Government Official Reaffirms State Controls Over Religion

May 12, 2008

Ye Xiaowen, Director of the State Administration for Religious Affairs, called for continued controls over religion to meet state goals in a March 13 interview in the Southern Weekend newspaper. (Translation cited here via Open Source Center, subscription required, April 10, 2008). "We should not expand religions," Ye said, "but strive to let existing religions do more for the motherland's reunification, national unity, economic development and social stability."

Ye Xiaowen, Director of the State Administration for Religious Affairs, called for continued controls over religion to meet state goals in a March 13 interview in the Southern Weekend newspaper. (Translation cited here via Open Source Center, subscription required, April 10, 2008). "We should not expand religions," Ye said, "but strive to let existing religions do more for the motherland's reunification, national unity, economic development and social stability." The Chinese government currently recognizes only five religions for limited state protections and subjects these religious communities to stringent controls.

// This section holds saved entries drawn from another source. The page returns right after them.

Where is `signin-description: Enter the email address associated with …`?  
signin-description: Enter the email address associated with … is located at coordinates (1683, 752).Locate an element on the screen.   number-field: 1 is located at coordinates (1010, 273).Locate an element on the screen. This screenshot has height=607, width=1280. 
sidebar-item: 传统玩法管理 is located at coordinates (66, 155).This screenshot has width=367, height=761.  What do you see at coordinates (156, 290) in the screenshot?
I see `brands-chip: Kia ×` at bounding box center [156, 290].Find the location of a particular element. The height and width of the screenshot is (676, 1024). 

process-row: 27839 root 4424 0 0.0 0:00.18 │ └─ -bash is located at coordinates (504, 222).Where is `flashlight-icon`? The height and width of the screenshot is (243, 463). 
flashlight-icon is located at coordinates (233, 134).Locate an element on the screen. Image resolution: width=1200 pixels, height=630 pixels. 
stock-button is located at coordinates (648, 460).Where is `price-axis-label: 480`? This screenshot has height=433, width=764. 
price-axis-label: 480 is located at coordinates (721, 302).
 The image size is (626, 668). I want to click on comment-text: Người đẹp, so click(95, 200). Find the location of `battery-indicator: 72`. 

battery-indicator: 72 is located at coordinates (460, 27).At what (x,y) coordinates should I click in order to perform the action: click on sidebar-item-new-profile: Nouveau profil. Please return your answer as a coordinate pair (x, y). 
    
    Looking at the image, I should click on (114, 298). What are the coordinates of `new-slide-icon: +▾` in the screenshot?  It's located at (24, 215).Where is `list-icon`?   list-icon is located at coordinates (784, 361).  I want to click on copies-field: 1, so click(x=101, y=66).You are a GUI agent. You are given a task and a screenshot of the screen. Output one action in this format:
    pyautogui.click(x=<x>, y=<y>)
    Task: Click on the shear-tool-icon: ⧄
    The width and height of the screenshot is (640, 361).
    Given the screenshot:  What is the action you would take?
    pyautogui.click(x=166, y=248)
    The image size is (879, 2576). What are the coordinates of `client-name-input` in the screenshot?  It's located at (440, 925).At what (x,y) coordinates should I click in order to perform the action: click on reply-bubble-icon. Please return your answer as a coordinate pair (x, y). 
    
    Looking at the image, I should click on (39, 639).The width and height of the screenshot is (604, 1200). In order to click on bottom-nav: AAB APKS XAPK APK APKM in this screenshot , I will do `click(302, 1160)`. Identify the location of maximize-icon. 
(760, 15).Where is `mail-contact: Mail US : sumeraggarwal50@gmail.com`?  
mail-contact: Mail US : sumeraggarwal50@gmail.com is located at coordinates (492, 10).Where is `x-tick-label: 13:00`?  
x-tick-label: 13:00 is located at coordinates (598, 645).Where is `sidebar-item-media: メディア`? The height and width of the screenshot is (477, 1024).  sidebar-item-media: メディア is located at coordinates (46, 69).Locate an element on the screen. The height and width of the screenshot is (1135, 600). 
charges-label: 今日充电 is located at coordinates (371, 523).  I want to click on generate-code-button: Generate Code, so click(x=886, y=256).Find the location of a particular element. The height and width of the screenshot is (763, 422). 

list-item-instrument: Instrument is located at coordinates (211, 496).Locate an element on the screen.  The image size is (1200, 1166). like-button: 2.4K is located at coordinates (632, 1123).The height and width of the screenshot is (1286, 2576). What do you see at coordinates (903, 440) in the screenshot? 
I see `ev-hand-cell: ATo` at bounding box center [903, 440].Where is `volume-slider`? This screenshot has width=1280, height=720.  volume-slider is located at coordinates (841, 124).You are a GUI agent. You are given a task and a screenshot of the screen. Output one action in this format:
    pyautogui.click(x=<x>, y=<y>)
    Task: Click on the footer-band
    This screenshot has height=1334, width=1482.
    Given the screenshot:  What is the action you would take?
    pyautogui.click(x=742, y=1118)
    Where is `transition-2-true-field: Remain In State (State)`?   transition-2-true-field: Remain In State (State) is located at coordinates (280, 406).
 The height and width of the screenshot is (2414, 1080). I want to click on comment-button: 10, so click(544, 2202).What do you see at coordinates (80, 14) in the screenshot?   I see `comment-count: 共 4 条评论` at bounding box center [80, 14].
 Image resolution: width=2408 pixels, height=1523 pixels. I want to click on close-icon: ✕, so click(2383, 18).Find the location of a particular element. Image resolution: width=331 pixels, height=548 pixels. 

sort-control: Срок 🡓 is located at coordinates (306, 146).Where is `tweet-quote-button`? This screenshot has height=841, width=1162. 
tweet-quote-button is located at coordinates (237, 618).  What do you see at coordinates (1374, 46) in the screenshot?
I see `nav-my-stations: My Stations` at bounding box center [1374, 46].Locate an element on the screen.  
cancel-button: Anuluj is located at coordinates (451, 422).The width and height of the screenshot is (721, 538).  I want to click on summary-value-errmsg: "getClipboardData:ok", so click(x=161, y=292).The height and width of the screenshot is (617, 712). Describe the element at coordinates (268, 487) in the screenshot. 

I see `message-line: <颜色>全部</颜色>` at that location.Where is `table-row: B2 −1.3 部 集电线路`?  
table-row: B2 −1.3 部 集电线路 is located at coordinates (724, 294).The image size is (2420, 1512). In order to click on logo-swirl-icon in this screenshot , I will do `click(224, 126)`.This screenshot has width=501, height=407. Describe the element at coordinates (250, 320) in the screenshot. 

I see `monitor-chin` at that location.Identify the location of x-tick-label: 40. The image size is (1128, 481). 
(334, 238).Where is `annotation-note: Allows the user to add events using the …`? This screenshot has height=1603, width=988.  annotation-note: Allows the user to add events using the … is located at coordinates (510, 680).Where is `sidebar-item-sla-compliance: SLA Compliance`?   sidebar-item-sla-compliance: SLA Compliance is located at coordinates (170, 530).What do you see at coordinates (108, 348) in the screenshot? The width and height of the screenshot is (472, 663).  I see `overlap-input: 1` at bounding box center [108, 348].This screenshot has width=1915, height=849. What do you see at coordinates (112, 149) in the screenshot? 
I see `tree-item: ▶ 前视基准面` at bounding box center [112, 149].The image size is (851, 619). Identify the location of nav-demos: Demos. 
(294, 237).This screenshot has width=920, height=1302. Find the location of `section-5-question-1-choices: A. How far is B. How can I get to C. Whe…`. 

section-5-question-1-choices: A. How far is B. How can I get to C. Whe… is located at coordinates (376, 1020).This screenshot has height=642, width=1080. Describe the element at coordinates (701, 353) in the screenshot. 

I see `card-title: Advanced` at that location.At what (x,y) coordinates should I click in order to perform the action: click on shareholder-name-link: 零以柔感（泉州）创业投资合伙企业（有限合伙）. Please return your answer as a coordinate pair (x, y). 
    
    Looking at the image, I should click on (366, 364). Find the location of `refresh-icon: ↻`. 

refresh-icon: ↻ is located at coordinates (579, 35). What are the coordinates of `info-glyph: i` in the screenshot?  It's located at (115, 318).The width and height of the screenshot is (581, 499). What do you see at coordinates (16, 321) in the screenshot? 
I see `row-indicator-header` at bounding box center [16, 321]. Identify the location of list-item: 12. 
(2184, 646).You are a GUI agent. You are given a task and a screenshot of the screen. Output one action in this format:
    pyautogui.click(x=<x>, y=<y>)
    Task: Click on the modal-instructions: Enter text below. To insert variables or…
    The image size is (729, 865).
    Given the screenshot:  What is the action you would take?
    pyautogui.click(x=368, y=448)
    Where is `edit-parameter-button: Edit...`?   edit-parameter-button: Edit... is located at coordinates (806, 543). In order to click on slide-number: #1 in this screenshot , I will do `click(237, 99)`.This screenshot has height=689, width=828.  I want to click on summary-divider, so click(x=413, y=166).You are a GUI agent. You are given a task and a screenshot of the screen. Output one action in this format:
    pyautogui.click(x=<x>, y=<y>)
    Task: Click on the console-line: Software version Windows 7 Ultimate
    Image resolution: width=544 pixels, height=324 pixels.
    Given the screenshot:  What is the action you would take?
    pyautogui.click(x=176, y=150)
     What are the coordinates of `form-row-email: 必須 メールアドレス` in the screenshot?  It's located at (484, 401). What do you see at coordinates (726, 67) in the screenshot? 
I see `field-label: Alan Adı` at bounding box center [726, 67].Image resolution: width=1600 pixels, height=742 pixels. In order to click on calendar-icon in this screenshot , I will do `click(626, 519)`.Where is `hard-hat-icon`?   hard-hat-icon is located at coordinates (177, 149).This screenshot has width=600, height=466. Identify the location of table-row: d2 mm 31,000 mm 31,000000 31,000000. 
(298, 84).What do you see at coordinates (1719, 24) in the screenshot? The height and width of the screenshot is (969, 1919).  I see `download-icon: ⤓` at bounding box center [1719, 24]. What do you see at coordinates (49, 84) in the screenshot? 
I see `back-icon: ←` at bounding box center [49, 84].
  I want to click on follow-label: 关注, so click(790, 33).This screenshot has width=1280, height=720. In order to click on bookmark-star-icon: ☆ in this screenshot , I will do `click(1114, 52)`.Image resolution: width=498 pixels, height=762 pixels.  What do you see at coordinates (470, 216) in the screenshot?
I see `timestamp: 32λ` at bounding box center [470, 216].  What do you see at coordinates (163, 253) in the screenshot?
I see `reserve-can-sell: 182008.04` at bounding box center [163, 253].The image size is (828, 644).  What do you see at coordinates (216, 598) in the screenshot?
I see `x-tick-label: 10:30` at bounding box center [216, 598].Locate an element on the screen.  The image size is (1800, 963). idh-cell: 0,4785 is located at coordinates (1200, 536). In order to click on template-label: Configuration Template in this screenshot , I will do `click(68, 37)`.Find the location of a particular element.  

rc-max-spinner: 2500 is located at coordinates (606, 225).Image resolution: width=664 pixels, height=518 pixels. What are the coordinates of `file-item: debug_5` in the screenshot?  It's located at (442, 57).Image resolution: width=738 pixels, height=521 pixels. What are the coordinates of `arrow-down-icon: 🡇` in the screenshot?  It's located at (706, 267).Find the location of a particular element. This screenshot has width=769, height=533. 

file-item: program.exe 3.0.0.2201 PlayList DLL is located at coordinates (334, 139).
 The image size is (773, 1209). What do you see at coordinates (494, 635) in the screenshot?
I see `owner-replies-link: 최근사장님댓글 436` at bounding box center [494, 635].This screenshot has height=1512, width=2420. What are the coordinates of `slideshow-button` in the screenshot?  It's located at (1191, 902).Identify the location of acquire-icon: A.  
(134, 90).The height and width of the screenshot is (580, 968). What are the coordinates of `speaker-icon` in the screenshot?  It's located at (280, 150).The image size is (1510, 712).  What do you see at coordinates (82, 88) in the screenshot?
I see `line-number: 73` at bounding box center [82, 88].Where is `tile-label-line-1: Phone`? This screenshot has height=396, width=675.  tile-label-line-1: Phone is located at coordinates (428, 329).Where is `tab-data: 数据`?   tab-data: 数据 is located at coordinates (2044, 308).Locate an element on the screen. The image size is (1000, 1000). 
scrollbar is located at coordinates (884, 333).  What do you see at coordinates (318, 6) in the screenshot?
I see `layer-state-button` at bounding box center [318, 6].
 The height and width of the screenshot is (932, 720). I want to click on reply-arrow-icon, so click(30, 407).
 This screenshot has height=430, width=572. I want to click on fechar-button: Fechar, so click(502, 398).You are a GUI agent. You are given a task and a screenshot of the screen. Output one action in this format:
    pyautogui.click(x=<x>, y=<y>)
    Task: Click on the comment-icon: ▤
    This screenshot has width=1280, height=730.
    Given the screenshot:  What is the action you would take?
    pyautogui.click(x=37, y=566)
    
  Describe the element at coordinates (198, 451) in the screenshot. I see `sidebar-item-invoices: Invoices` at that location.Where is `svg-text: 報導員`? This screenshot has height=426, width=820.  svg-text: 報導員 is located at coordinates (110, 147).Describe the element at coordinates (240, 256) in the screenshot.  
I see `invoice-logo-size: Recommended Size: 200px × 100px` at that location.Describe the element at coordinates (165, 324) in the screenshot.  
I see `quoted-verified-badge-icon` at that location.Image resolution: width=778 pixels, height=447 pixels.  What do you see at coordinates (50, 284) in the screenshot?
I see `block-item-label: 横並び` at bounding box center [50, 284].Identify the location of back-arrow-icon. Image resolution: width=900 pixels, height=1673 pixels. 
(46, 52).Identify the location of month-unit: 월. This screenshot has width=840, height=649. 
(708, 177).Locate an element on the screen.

Although Ye stated that the government regulates only "religious affairs" touching on "social and public interests," rather than regulate "religions" or "religious belief," he stressed both here and in a 2006 interview the importance of government control over the internal practices of religious communities. In 2006 he said that government-led interpretations of religious doctrine would "convey positive and beneficial contents to worshippers and direct them to practice faiths rightly." In the 2008 interview, he stressed the importance of continued state controls over a variety of religious practices, such as Tibetan Buddhists' recognition of reincarnated Buddhist lamas and the appointment of Catholic bishops. Ye also called for blocking Chinese Protestants' interaction with foreign co-religionists and preventing the establishment of private Buddhist sites of worship.

Ye's comments follow a December 2007 study session in which Chinese President and Communist Party General Secretary Hu Jintao reaffirmed the Party's policies for controlling religion and called on religious communities to play a "positive role" in promoting state goals and to "closely unite" around the Party.